Wale Abe, chief executive officer of Financial Markets Dealers Association of Nigeria (FMDA), said the margin loan fault should not be looked at from one side alone. He explained that there was so much money in the system, and that made both stockbrokers and bankers thoughtless in their investment drive.
“The environment was different, nothing of such has been witnessed before, so every body was carried away. In my view every body was culpable”, he said.
According to him, the thing was so good that when foreign investors more akin to risk management and more matured were exiting, local investors filled the gap, buying toxic assets that later became worthless.
Adedotun Adebanjo, an investment analyst with a bank, said banks could not have made a margin call when the market was going up adding that the stockbrokers actually abused the margin account facility.
“The stockbrokers were over using the margin loans especially when the market was going up. When prices are going up, nobody places a call and the margin expands. On the contrary, when the banks eventually placed margin calls, it was the brokers that told them that the market would soon recover. They were busy trading and were not acting as brokers, a broker is not supposed to be a trader at the same time”, he added
Although, stockbrokers are wont to maintain that banks are culpable because they equally advanced funds to their subsidiaries (stockbroking firms) and other officers within the bank such as the treasury departments who were into proprietary trading on behalf of the banks.
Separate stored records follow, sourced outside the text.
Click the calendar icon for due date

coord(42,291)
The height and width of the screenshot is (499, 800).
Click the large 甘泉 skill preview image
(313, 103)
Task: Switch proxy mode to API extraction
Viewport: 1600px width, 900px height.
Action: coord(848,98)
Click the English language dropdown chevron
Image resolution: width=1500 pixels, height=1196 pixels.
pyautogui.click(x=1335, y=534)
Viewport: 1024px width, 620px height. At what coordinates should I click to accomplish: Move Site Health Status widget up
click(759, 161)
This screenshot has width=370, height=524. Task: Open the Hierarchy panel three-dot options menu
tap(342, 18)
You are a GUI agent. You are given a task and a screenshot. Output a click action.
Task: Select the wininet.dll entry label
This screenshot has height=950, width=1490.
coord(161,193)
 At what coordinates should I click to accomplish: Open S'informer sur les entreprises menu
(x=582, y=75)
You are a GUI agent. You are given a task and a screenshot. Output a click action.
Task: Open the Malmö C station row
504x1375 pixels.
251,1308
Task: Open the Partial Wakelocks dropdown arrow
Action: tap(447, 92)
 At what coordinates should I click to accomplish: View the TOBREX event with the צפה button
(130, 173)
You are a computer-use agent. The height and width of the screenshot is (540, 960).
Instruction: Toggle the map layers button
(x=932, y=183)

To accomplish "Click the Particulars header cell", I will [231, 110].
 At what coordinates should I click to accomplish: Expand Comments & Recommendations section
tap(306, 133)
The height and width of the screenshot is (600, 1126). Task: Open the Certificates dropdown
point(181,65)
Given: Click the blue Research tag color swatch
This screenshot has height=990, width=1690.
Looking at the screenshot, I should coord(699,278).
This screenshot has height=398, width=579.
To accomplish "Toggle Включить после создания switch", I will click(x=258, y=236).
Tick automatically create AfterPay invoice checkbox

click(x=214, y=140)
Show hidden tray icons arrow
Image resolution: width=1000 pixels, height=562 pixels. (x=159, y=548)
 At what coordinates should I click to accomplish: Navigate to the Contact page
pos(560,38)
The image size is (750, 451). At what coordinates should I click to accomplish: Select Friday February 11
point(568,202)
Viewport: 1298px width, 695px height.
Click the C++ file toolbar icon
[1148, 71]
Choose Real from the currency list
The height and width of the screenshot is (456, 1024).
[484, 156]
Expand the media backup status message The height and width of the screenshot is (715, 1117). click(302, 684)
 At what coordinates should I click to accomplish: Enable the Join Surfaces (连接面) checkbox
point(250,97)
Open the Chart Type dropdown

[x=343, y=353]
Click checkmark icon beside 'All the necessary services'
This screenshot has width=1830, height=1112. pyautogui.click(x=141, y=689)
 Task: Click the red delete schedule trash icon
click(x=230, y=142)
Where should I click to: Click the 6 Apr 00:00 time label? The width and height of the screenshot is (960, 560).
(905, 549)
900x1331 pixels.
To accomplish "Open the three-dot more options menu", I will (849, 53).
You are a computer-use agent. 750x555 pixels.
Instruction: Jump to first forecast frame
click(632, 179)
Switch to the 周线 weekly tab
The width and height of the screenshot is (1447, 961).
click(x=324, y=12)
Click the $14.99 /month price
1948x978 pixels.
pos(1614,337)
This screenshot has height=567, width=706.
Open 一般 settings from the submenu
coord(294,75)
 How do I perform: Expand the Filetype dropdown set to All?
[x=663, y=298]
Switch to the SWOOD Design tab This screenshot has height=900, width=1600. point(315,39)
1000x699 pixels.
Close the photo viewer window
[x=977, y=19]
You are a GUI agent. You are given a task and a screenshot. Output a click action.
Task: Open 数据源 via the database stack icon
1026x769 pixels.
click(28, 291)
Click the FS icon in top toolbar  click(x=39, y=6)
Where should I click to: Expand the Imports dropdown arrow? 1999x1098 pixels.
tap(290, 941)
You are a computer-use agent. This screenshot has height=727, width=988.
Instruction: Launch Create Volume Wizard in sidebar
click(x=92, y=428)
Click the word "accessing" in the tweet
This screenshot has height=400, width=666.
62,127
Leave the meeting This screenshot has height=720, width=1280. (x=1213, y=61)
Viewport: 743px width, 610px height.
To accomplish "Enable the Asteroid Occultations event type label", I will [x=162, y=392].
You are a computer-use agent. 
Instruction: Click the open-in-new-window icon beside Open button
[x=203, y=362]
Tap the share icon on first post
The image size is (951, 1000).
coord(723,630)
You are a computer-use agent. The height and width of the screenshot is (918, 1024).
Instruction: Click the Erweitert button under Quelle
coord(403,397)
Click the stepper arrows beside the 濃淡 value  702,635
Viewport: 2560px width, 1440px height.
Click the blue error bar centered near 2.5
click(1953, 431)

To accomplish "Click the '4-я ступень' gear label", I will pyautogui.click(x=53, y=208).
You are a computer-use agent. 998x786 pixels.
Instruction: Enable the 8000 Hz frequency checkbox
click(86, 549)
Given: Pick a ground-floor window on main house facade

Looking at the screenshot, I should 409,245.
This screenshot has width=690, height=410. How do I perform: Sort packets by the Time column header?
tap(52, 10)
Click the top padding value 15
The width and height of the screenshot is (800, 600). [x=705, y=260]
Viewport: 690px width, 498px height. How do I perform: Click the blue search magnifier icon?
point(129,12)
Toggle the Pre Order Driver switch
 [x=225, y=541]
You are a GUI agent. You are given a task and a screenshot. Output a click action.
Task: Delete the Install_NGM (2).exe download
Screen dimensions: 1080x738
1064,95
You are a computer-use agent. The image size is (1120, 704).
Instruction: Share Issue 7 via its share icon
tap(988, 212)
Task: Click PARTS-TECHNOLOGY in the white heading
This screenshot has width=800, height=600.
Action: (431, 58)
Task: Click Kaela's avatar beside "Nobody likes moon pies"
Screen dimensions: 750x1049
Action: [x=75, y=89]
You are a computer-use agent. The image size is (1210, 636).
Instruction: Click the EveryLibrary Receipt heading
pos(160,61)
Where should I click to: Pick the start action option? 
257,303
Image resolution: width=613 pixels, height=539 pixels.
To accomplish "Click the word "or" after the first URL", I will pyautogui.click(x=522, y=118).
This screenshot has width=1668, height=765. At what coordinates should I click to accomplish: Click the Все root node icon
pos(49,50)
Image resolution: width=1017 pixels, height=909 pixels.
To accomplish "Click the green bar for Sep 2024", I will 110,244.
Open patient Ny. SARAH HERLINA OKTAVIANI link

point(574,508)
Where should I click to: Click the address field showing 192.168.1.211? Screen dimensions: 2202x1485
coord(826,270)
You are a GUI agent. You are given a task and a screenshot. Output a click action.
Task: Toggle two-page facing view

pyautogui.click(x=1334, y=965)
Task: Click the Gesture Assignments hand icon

“It is important that we separate the stockbroking firms that are owned by banks from the others because they were also given money by these banks and we were trading in the same market where the float is less than 25 percent,” said a senior stockbroker at the stock exchange.
Joseph Okus, a banker who has lost his job as a result of the fallout of the crisis, recalled to BusinessDay how they were forced to collect margin loans by management. His grouse is that some of them are now paying the price while others, especially stockbrokers, appear to be the winners.